With that in mind, Holifield enters his junior season as a runaway favorite to prolong his streak. But there’s a worthy set of contenders in place to keep him honest.

Senior Noah Shin, the 2014 runner-up to Holifield, has transferred from Wiesbaden to Ramstein, where he’ll headline a deep Royals program that includes his brother Daniel Shin.

The Warriors, meanwhile, are in good shape despite the Shins’ departure. Sophomore Jarred Edwards, last year’s seventh-place finisher, and incoming freshman Finn Swafford top the Wiesbaden roster.

The talent base extends well beyond Germany, however.

In the United Kingdom, senior Cody Maglio is the ace of a quality Lakenheath program. AFNORTH’s Michael Yasenchak is out for another tournament nod from the Benelux. Rota senior Taylor House is in the mix for a tournament run. And in the Middle East, senior Imran Mohd Raji is an emerging contender, as evidenced by his hole-in-one in the team’s Sept. 12 qualifying meet.

Girls The DODDS Europe girls golf championship hasn’t been truly in question for years.

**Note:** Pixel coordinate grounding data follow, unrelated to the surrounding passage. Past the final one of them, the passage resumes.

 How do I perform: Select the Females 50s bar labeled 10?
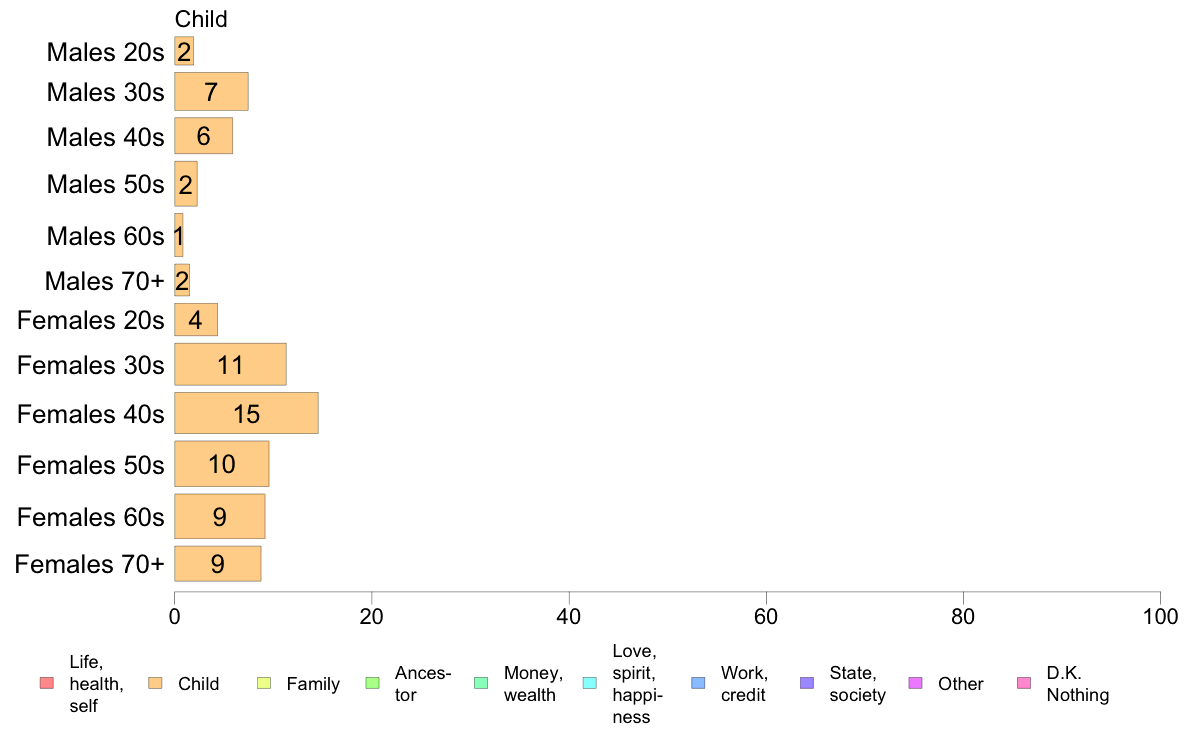coord(221,464)
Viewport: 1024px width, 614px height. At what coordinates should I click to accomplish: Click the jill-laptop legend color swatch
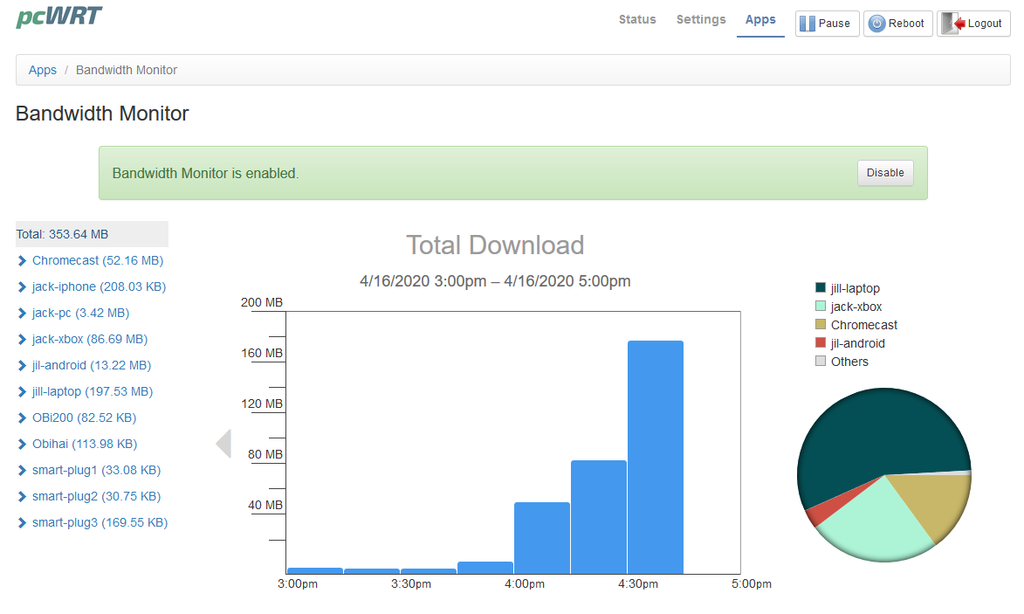(821, 289)
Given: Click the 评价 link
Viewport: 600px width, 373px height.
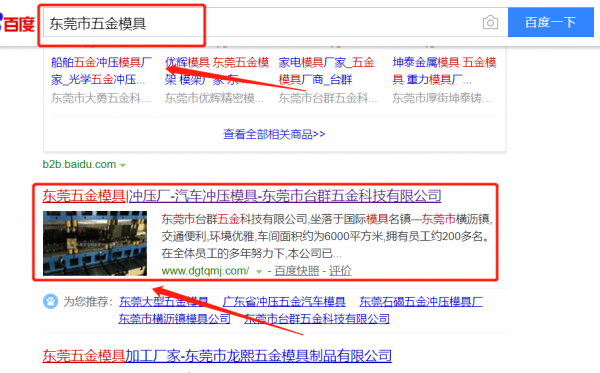Looking at the screenshot, I should click(340, 271).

That’s finally changed this fall.

Jenna Eidem, the Wiesbaden phenom who claimed European championships in all four of her high school seasons, has moved on to Southwest Oklahoma State University. After nearly a half decade of playing for second place, the continent’s frustrated contenders are now vying for an unoccupied throne.

That list starts, appropriately enough, with last year’s runner-up, Leigha Daryanani of Bitburg, and 2014 third-place finisher Jasmin Acker of Kaiserslautern. While Eidem cruised to her fourth and final victory, the freshmen Daryanani and Acker waged a compelling battle for second place. That evenly-matched competition, ultimately claimed by Daryanani by one point in the tournament’s modified Stableford scoring system, suggests good things for the post-Eidem era as the two sophomores take the main stage.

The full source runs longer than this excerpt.